Records from a data collection
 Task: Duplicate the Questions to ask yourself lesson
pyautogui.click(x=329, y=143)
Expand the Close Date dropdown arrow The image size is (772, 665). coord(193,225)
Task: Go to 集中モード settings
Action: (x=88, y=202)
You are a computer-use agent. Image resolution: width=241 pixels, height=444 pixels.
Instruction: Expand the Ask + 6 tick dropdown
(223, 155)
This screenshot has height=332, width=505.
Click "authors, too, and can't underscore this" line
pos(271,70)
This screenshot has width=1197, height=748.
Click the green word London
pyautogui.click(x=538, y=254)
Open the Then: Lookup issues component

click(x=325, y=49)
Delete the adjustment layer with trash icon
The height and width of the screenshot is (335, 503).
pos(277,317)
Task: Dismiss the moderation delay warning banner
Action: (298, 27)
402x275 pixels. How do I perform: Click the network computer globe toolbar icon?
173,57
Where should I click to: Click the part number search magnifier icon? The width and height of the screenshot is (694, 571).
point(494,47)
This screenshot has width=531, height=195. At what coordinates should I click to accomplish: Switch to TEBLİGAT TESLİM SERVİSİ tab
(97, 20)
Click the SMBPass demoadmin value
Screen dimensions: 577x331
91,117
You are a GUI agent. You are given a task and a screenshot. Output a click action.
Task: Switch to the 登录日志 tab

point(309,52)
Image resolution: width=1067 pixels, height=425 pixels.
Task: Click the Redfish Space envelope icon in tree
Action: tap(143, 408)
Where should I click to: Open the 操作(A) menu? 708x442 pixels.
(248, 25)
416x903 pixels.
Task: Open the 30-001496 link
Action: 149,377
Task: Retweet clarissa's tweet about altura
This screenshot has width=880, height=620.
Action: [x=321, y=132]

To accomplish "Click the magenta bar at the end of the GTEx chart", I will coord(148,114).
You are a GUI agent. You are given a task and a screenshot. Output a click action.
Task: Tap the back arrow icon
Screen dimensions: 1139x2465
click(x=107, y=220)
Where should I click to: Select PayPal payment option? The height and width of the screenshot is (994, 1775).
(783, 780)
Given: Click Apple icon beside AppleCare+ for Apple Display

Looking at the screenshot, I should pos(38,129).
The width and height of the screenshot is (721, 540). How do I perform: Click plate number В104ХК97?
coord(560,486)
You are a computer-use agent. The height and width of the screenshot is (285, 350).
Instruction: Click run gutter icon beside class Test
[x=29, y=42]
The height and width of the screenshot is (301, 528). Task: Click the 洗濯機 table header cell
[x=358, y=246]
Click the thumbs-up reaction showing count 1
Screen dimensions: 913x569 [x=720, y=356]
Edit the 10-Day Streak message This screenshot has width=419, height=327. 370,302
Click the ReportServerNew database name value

* Goal of the exercise:
Without changing a single character, write out all of the entries.

* Result of this task:
 Task: Duplicate the Questions to ask yourself lesson
pyautogui.click(x=329, y=143)
Expand the Close Date dropdown arrow The image size is (772, 665). coord(193,225)
Task: Go to 集中モード settings
Action: (x=88, y=202)
You are a computer-use agent. Image resolution: width=241 pixels, height=444 pixels.
Instruction: Expand the Ask + 6 tick dropdown
(223, 155)
This screenshot has height=332, width=505.
Click "authors, too, and can't underscore this" line
pos(271,70)
This screenshot has width=1197, height=748.
Click the green word London
pyautogui.click(x=538, y=254)
Open the Then: Lookup issues component

click(x=325, y=49)
Delete the adjustment layer with trash icon
The height and width of the screenshot is (335, 503).
pos(277,317)
Task: Dismiss the moderation delay warning banner
Action: (298, 27)
402x275 pixels. How do I perform: Click the network computer globe toolbar icon?
173,57
Where should I click to: Click the part number search magnifier icon? The width and height of the screenshot is (694, 571).
point(494,47)
This screenshot has width=531, height=195. At what coordinates should I click to accomplish: Switch to TEBLİGAT TESLİM SERVİSİ tab
(97, 20)
Click the SMBPass demoadmin value
Screen dimensions: 577x331
91,117
You are a GUI agent. You are given a task and a screenshot. Output a click action.
Task: Switch to the 登录日志 tab

point(309,52)
Image resolution: width=1067 pixels, height=425 pixels.
Task: Click the Redfish Space envelope icon in tree
Action: tap(143, 408)
Where should I click to: Open the 操作(A) menu? 708x442 pixels.
(248, 25)
416x903 pixels.
Task: Open the 30-001496 link
Action: 149,377
Task: Retweet clarissa's tweet about altura
This screenshot has width=880, height=620.
Action: [x=321, y=132]

To accomplish "Click the magenta bar at the end of the GTEx chart", I will coord(148,114).
You are a GUI agent. You are given a task and a screenshot. Output a click action.
Task: Tap the back arrow icon
Screen dimensions: 1139x2465
click(x=107, y=220)
Where should I click to: Select PayPal payment option? The height and width of the screenshot is (994, 1775).
(783, 780)
Given: Click Apple icon beside AppleCare+ for Apple Display

Looking at the screenshot, I should pos(38,129).
The width and height of the screenshot is (721, 540). How do I perform: Click plate number В104ХК97?
coord(560,486)
You are a computer-use agent. The height and width of the screenshot is (285, 350).
Instruction: Click run gutter icon beside class Test
[x=29, y=42]
The height and width of the screenshot is (301, 528). Task: Click the 洗濯機 table header cell
[x=358, y=246]
Click the thumbs-up reaction showing count 1
Screen dimensions: 913x569 [x=720, y=356]
Edit the 10-Day Streak message This screenshot has width=419, height=327. 370,302
Click the ReportServerNew database name value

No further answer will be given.